BEGIN Extracted records
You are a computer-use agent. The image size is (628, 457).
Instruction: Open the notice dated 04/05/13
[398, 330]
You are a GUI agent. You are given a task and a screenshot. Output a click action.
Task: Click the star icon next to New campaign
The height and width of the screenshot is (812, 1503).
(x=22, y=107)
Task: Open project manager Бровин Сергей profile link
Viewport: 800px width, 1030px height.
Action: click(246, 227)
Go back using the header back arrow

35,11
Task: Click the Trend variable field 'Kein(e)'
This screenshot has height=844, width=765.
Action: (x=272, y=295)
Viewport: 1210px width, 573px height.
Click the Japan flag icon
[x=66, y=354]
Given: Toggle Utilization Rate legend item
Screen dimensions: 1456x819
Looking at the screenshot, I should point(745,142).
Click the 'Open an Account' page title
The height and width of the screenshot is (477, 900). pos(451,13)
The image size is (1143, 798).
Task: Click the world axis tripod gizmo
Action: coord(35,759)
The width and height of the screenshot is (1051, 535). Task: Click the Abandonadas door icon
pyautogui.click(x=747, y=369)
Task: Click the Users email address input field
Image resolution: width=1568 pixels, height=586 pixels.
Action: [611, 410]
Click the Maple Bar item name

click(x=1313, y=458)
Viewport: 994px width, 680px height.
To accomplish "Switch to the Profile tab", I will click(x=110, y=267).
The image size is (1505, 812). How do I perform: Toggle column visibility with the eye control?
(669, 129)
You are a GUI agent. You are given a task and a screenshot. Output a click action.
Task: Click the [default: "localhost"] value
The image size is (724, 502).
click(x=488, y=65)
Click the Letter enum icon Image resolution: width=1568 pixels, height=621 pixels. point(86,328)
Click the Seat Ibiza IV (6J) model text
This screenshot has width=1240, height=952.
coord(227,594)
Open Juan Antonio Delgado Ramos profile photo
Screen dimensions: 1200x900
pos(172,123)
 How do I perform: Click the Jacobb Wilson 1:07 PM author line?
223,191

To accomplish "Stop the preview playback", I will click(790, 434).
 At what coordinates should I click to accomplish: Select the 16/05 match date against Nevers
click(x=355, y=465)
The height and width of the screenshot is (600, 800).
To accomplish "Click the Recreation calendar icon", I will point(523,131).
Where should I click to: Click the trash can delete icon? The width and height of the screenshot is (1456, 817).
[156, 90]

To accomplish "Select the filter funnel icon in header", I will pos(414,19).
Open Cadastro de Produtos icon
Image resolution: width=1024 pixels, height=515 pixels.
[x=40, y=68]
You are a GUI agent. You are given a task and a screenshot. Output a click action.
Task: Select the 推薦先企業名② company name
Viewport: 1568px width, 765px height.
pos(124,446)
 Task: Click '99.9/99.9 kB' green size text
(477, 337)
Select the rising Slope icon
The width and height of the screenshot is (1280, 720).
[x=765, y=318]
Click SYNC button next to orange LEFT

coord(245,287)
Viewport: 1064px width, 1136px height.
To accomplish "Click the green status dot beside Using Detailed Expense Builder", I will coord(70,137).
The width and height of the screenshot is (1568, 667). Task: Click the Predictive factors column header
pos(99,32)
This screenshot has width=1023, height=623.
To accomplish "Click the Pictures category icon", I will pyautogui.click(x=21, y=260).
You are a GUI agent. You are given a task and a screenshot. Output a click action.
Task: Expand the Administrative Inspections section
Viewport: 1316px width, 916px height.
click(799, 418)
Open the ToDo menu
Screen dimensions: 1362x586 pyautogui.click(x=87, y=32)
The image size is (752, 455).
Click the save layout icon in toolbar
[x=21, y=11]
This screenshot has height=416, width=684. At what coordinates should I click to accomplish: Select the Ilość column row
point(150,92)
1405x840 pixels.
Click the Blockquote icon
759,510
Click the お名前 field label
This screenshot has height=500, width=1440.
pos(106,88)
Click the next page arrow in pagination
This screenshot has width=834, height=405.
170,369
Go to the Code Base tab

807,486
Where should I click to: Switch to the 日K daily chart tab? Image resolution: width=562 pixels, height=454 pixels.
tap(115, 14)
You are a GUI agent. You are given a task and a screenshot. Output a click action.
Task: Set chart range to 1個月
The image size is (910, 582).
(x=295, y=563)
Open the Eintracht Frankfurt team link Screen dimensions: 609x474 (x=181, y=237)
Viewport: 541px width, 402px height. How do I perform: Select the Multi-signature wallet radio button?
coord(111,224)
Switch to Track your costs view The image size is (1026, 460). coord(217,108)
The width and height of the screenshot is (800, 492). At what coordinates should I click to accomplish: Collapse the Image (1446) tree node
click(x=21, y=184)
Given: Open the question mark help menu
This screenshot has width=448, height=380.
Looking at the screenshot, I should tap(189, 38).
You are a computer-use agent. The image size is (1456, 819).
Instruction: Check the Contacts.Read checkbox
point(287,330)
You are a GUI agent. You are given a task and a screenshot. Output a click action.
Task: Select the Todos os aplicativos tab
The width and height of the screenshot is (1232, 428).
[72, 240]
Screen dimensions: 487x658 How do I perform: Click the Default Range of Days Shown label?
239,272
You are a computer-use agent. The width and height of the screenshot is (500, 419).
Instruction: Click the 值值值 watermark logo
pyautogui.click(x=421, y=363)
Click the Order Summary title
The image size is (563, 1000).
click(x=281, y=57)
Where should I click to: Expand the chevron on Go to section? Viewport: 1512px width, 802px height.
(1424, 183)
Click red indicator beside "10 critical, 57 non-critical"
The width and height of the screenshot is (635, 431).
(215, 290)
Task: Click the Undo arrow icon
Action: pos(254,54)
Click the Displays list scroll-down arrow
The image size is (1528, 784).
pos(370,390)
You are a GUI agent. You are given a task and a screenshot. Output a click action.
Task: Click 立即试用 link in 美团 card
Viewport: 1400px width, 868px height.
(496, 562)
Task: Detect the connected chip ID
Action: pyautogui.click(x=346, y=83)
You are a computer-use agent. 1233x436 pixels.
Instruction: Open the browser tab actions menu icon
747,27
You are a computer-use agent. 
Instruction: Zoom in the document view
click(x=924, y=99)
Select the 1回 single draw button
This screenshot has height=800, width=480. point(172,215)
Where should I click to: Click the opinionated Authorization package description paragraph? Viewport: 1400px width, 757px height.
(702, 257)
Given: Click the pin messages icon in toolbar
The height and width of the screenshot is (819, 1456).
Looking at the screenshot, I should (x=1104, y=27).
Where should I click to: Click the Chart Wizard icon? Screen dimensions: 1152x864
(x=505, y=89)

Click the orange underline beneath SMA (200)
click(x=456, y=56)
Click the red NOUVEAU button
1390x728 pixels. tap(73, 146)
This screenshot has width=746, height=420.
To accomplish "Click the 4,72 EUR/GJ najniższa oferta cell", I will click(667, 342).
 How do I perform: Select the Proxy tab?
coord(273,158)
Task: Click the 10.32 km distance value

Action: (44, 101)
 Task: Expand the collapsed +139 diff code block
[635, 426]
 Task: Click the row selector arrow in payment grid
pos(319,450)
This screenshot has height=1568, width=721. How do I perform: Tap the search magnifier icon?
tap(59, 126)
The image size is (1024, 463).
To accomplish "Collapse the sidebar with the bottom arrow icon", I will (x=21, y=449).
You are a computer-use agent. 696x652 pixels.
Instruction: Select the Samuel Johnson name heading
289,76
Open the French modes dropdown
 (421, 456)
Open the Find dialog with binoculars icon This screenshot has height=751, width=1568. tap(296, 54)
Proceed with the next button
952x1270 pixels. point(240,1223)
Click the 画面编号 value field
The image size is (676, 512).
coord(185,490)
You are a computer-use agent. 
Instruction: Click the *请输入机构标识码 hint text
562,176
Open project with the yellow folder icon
END Extracted records
■ Given instruction:
Please edit the data from the line with "Where should I click to: Switch" up to and including the line with "Looking at the screenshot, I should tap(189, 38)." by replacing "Multi-signature wallet" with "Single-signature wallet" and keeping everything else unchanged. Return only those lines.

■ Solution to this exercise:
Where should I click to: Switch to the 日K daily chart tab? Image resolution: width=562 pixels, height=454 pixels.
tap(115, 14)
You are a GUI agent. You are given a task and a screenshot. Output a click action.
Task: Set chart range to 1個月
The image size is (910, 582).
(x=295, y=563)
Open the Eintracht Frankfurt team link Screen dimensions: 609x474 (x=181, y=237)
Viewport: 541px width, 402px height. How do I perform: Select the Single-signature wallet radio button?
coord(111,224)
Switch to Track your costs view The image size is (1026, 460). coord(217,108)
The width and height of the screenshot is (800, 492). At what coordinates should I click to accomplish: Collapse the Image (1446) tree node
click(x=21, y=184)
Given: Open the question mark help menu
This screenshot has width=448, height=380.
Looking at the screenshot, I should tap(189, 38).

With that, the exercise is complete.